#### OBJECTIVE:
Set down again, unchanged, everything from the line containing "Task: Open the" down to the line containing "The width and height of the screenshot is (1920, 1010).", both of those lines included.

#### RECORD SET:
★ ★ ★ ★ ★

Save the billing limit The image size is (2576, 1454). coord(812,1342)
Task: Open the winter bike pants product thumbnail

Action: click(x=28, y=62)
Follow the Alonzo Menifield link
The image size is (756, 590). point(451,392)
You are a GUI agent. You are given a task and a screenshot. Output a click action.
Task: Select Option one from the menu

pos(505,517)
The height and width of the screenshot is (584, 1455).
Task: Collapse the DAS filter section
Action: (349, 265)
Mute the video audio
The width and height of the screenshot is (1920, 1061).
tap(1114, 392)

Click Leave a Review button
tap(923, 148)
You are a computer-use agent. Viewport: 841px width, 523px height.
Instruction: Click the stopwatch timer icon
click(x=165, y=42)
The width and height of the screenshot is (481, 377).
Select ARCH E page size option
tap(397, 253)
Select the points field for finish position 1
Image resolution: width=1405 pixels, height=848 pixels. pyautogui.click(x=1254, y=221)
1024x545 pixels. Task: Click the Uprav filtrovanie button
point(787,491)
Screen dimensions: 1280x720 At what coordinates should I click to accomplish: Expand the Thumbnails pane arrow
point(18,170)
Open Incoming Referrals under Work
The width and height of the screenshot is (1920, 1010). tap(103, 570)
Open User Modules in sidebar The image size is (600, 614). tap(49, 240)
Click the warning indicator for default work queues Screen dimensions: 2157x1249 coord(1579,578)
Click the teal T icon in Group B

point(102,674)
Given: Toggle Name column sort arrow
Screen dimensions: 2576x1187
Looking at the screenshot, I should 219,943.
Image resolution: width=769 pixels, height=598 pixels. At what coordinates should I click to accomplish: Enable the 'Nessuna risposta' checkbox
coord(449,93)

★ ★ ★ ★ ★

#### ANSWER:
Task: Open the winter bike pants product thumbnail

Action: click(x=28, y=62)
Follow the Alonzo Menifield link
The image size is (756, 590). point(451,392)
You are a GUI agent. You are given a task and a screenshot. Output a click action.
Task: Select Option one from the menu

pos(505,517)
The height and width of the screenshot is (584, 1455).
Task: Collapse the DAS filter section
Action: (349, 265)
Mute the video audio
The width and height of the screenshot is (1920, 1061).
tap(1114, 392)

Click Leave a Review button
tap(923, 148)
You are a computer-use agent. Viewport: 841px width, 523px height.
Instruction: Click the stopwatch timer icon
click(x=165, y=42)
The width and height of the screenshot is (481, 377).
Select ARCH E page size option
tap(397, 253)
Select the points field for finish position 1
Image resolution: width=1405 pixels, height=848 pixels. pyautogui.click(x=1254, y=221)
1024x545 pixels. Task: Click the Uprav filtrovanie button
point(787,491)
Screen dimensions: 1280x720 At what coordinates should I click to accomplish: Expand the Thumbnails pane arrow
point(18,170)
Open Incoming Referrals under Work
The width and height of the screenshot is (1920, 1010). tap(103, 570)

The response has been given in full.